Now, let's use some equations for simple harmonic motion:
1) The position of the particle as a function of time is given by x(t) = A * cos[(2π/T)t + φ], where T is the period and φ is the phase constant.
2) The velocity of the particle as a function of time is given by v(t) = -(2π/T)A * sin[(2π/T)t + φ].
Using equation 1, we can substitute t = t1 and x(t1) = (1/4)A to find the phase constant φ.
(1/4)A = A * cos[(2π/T)t1 + φ]
Dividing both sides by A:
(1/4) = cos[(2π/T)t1 + φ]
Since cosine is a periodic function, we know that cos(θ) = cos(θ + 2πn), where n is an integer.

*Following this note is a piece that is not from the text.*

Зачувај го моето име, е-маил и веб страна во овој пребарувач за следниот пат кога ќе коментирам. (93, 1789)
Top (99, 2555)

Therefore, we can assume that:
(2π/T)t1 + φ = 2πn
Simplifying:
(2π/T)t1 = 2πn - φ
Now, let's use equation 2 to find the value of φ.
-(1/6) = -(2π/T)A * sin[(2π/T)t2 + φ]
Dividing both sides by -(2π/T)A:
(1/6) = sin[(2π/T)t2 + φ]
Similar to before, we can assume that:
(2π/T)t2 + φ = 2πn
Simplifying:
(2π/T)t2 = 2πn - φ
We can set these two expressions equal to each other:
(2π/T)t1 = (2π/T)t2
Simplifying and canceling out the 2π terms:
t1/T = t2/T
Now, we have the relationship t1 = t2, which means the time intervals at which the particle has the given position and velocity are equal. Therefore, we can say t1 = 0.7 seconds.
Now, we can solve for the period T:
t1/T = 0.7/T
Simplifying:
1/T = 0.7
T = 1/0.7
T ≈ 1.428 seconds
So, the period of the motion is approximately 1.428 seconds.